By S.T. VanAirsdale
IFC Entertainment announced a deal with Blockbuster Video on Wednesday that will give the latter company "an exclusive 60-day window on U.S. rentals and downloads of IFC titles before they're sold," writes Hollywood Reporter correspondent Gregg Goldstein. Moreover, Goldstein adds, the pact gives Blockbuster exclusive rental rights for three years following IFC releases' retail street date and establishes special "indie film" sections in 1,000 of the chain's stores -- approximately a quarter of its locations.
I know some of you think I snipe for sniping's sake, but I'm pretty mad about this, and you should be, too. And if you can't smell the bullshit in Wednesday's PR money quotes, then you probably wouldn't be seeking this site's fresh air anyway; IFC VP of sales and business development Lisa Schwartz got the party started in an official press release:
"We're delighted to join with Blockbuster as we continue our mission of making independent film available to the widest possible audience. ... Blockbuster's national store network, combined with its by-mail and downloading services, made this a particularly appealing agreement for us because it gives millions of customers increased access to our movies."
Besides being factually, mathematically inaccurate (there are a lot more than 1,000 independent video stores -- and their own customers -- who won't have access to rent Paranoid Park or 4 Months, 3 Weeks, 2 Days for three full years), this is the same line of garbage IFC fed filmgoers last summer when it said it was readjusting to focus on its First Take slate of day-and-date releases like Hannah Takes the Stairs and The Wind That Shakes the Barley. The idea there was that IFC titles would be "available" on demand to 40 million cable subscribers, which sounds great (I guess) to foreign producers reps looking for the most reach among US distributors. Whereas First Take's theatrical box office was flailing in specifically quantifiable terms, however, there's no accounting for the volume of actual downloads.
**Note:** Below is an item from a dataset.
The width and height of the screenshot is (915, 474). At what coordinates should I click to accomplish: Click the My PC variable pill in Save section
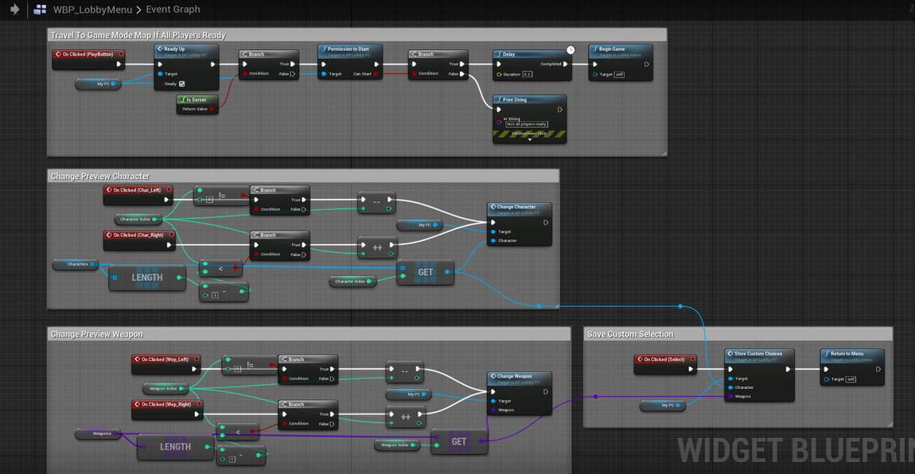[663, 405]
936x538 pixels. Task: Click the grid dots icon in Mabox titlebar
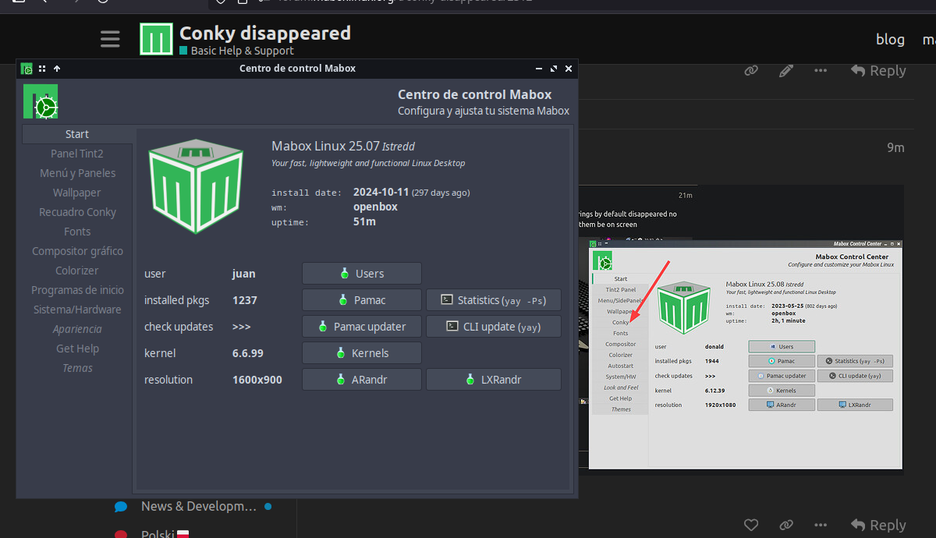[x=42, y=69]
That's old news insofar as disingenuous corporate strategizing goes; you almost can't hold it against IFC. At least these films reach the States, right? And while I've previously defended IFC Center's prerogative to monopolize within its Sixth Avenue confines, this week's developments are a disturbing new low ripped from the playbook of Harvey Weinstein, whose home-video distribution wing Genius Products pulled the same stunt in 2006 by setting up Blockbuster as the exclusive outlet for Weinstein Company and Dimension Films releases. It didn't feel as offensive with A-list, video-ready bombs like Miss Potter or Breaking and Entering (and certainly not with Dimension's genre pulp), but with Genius front-and-center again as IFC's DVD conduit, you have to admire the audacity and self-loathing required for anyone involved to spin this as a victory for "independent film":
"This agreement with IFC is a great opportunity for Blockbuster to provide our customers with convenient access to the best of independent film," said Keith Leopard, director, film product, Blockbuster Inc. "Whether it's through our stores, through the mail or through digital downloading, our customers will have access to some of the most exciting, thought-provoking films the indie filmmaking world has to offer. We look forward to working with IFC to dramatically expand our selection of independent titles and to being the exclusive rental outlet for films that otherwise might not have gotten exposure to such a broad audience."
You sick, cynical fuck. This is what I'd call a unilateral attack on the very idea of independence. Are things so bad at IFC that it's worth it to hold cheaply acquired films hostage for the sake of one's bottom line (of which -- hey, look at that -- Blockbuster's conveniently did jump 3 percent in 2007; it was all Transamerica, I'm sure) and shut out the loyal independent proprietors whose legitimate supply-and-demand ratios weren't inflating the stakes enough for their deal memos at Cannes? Or is this just another Genius muscle move against which the label is helpless? It's probably too dramatic to call it a conspiracy, and losing the rental availability of Love Songs isn't likely to sink Kim's or Video Room or Champagne Video or the rest, but in any case it's symbolic of how tenuous the identity of "independent film" actually is -- that while we parse semantics, a "director, film product" at Blockbuster can brag about expropriating art so brazenly from the culture at large. And get away with it.
The real movie people at IFC -- and they know who they are -- have to be beside themselves today, as do filmmakers like Gus Van Sant and Joe Swanberg, whose work just lost the portion of its future audience that maybe is loyal to its local video store and doesn't want to buy Paranoid Park or Hannah Takes the Stairs (thus further enriching Genius Products) for the apparent privilege of watching either film on DVD before 2011. What planet are these people from, and what can be done about them? Is it too early today for a drink? Or is it too late?